Von Johannes Eberhorn
Mittelalter – was soll das sein?
Zwar fallen in den rund 1000-jährigen Abschnitt zwischen Antike und Neuzeit schreckliche Ereignisse wie der Hundertjährige Krieg, die Kreuzzüge oder die Pest.
Doch das Mittelalter steht auch für wegweisende Entwicklungen auf dem Weg in die Moderne – für die Gründung der ersten Universitäten etwa oder für das Erblühen der Städte und damit auch für den Aufstieg von Handel und Handwerk.
Schon der Begriff "Mittelalter" ist im Prinzip eine Verleumdung, die von den humanistischen Gelehrten des 15. und 16. Jahrhunderts geprägt wurde. Sie wollten sich damit von der angeblich so dunklen Epoche abgrenzen, die nun – im Zeitalter der Renaissance – ein Ende haben sollte.
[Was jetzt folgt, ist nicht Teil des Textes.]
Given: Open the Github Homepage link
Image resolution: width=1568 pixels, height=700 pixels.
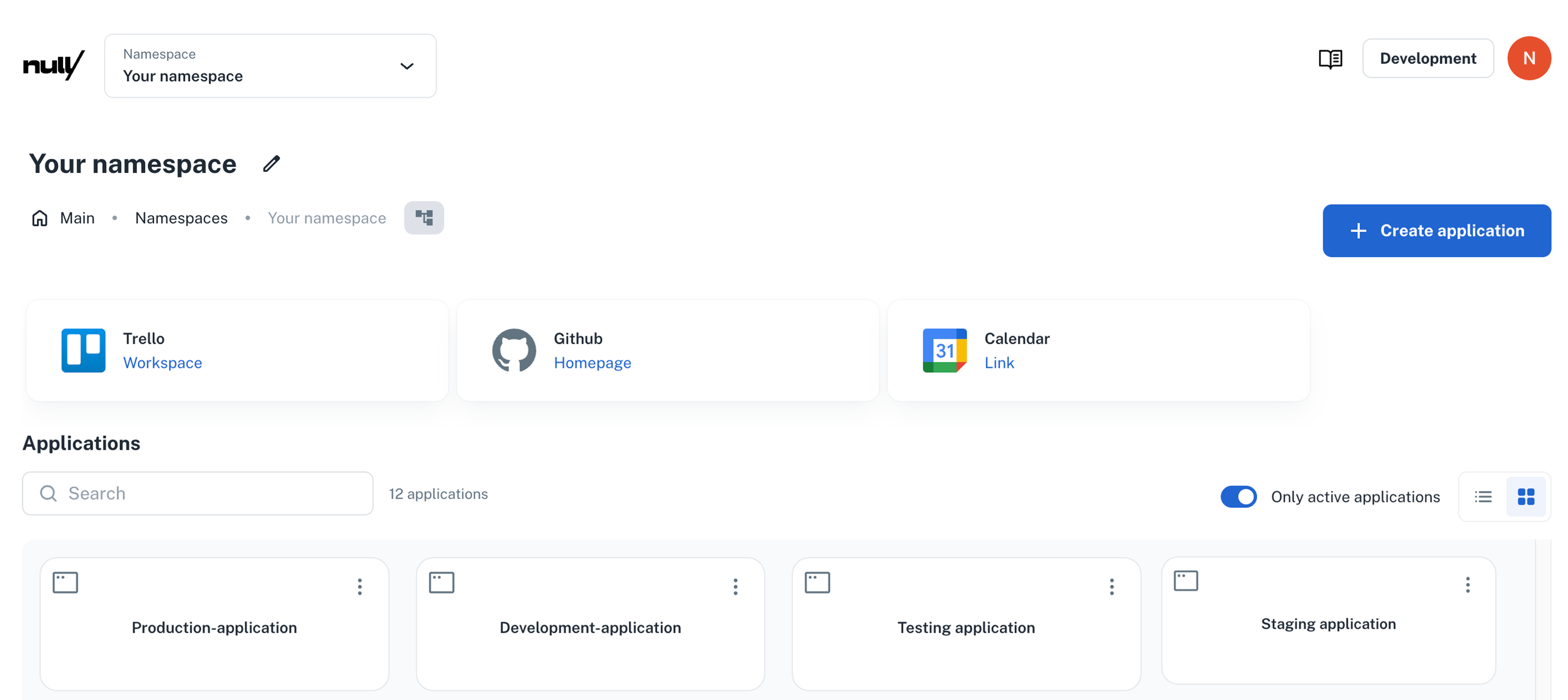Looking at the screenshot, I should pos(592,362).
Im Mittelalter, so die Überzeugung der Humanisten, seien Kultur und Bildung der Antike einem dramatischen Verfall ausgesetzt gewesen.
Mehrere Jahrhunderte hielt sich diese Deutung, die das Mittelalter als düsteres Scharnier zwischen Antike und Neuzeit abkanzelte. Heute wird diese Zeit in der europäischen Geschichtsforschung differenzierter betrachtet, der Name "Mittelalter" hat sich trotzdem gehalten.
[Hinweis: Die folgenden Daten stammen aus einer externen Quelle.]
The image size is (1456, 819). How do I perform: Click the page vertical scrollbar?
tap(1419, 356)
Wann genau die Antike endete und das frühe Mittelalter begann, lässt sich nicht exakt festlegen. Häufig genannte Eckpunkte sind zum Beispiel der Beginn der Völkerwanderung um 370 nach Christus oder der Untergang des weströmischen Reiches im Jahr 476.
Inzwischen hat sich die Auffassung durchgesetzt, dass die Antike nicht abrupt endete, sondern erst allmählich in einem Prozess, der mehrere Jahrzehnte oder sogar Jahrhunderte dauerte. Ähnlich verhält es sich mit dem Übergang zwischen Mittelalter und Neuzeit, der an der Wende zwischen dem 15. und dem 16. Jahrhundert verortet wird.
Das europäische Mittelalter lässt sich in drei Abschnitte unterteilen, deren Anfang und Ende allerdings ebenfalls umstritten sind: Das frühe Mittelalter, dessen wohl bekannteste Herrscherfigur Karl der Große war, dauerte in etwa bis zum Ende des ersten Jahrtausends.
Die Epoche zwischen 1000 und 1250, die Zeit der Ritter und Kreuzzüge, wird heute als Hochmittelalter bezeichnet, auf das schließlich das Spätmittelalter folgte.
Riesenreich mit Königswahl
Obwohl das weströmische Reich bereits 476 von der Landkarte verschwunden war, blieb das glorreiche römische Imperium auch für die mittelalterlichen Herrscher ein wichtiger Bezugspunkt.
Die bedeutendste politische Instanz des westeuropäischen Mittelalters war ein Gebilde, das ab Mitte des 15. Jahrhunderts als "Heiliges Römisches Reich Deutscher Nation" in die Geschichte einging.
Es war entstanden aus dem ostfränkischen Reich von Karls dem Großen und umfasste zeitweise fast ganz Mitteleuropa und Teile Südeuropas. Im Zentrum dieses Riesenreichs lag auch das Territorium, aus dem Jahrhunderte später der deutsche Nationalstaat hervorging.
Eine echte Einheit war das Heilige Römische Reich nicht. Seine Bewohner setzten sich aus vielen Völkern zusammen, entsprechend groß war die Sprachenvielfalt. Ein zentrales Rechtssystem gab es ebenso wenig wie eine gemeinsame Währung, die Reichsgrenzen verschoben sich ständig.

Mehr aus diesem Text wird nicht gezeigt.